The work of real estate agents and brokers is not considered idle time. What you earn is known as "active income," though. If the rental generates revenue, you can utilize the losses to reduce your taxable income and avoid the 3.8% net investment tax.
Instrumental Contribution
For tax purposes, your engagement in a rental property will be considered non-passive if you significantly participated in the venture as a licensed real estate agent. You can deduct your losses against other forms of income and avoid paying the net investment tax as a result.
Active Contribution
A more minimal level of commitment than material contribution is active participation. Those who "make managerial choices in a meaningful and bona fide sense" are considered actively involved by the IRS. Some passive losses may be deductible if you actively engage by making management choices and have at least a 10% stake in the investment.
Passive Activity
However, this is a passive activity if you only invest in a rental property on the side and don't actively manage the business. This only applies to losses incurred from passive activities and can be used to reduce revenue from other passive sources.
That is to say, any losses incurred from the rental property cannot be deducted against other taxable income. Instead, you'll have to wait to recoup those losses through either passive income or a sale of the investment.
Income From Real Estate Rentals
Landlords must disclose all rental income, not only the money tenants pay each month.
Rent
The year you receive the rent payment, not the year it was due or earned, determines whether or not you owe taxes on the money. This also applies to any payments made in advance, which must be counted as income.
Take the hypothetical case of a $1,000 monthly rental with a two-month security deposit and first and final month's rent due at lease signing. It is still necessary to report the entire $2,000 as income, even though $1,000 pertains to a period that may be many years away.
Renter-Paid Expenses
If your renters pay for expenses that they aren't compelled to cover, you can include that money as rent. For the sake of argument, let's say that your tenant also covers the cost of water by deducting that amount from their monthly rent.
If so, you need to account for it as rental revenue. The money spent may then be eligible for deduction as a rent expenditure.
Services Exchange
The fair market value of any tenant's services instead of rent must be counted as rental revenue. If your renter does $1,000 worth of work on the rental property in exchange for one month's rent, you must count that sum as income even if you did not get $1,000 in cash. The $1,000, nevertheless, will count as a legitimate business cost.
Safety-Deposit Keys
Security deposits are not taxed when received to return the funds to the tenant at the end of the lease. The problem arises, though, if your renter fails to comply with the conditions of the lease.

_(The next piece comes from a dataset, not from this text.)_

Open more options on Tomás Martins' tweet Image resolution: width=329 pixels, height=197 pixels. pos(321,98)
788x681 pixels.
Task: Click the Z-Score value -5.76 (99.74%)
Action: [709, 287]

Let's say you charge $500 for a security deposit, and your renter leaves holes in the wall upon moving out, and the repair costs amount to $500. The $500 must be included on your yearly income tax return. All expenditures related to the acquisition and improvement of the property can be written off throughout its "useful life," which is typically calculated to be 27.5 years.
An additional 20% of your qualifying business income may be tax deductible. For the QBI deduction to apply, however, the rental property must "raise to the level of a trade or business within section 162" of the Internal Revenue Code.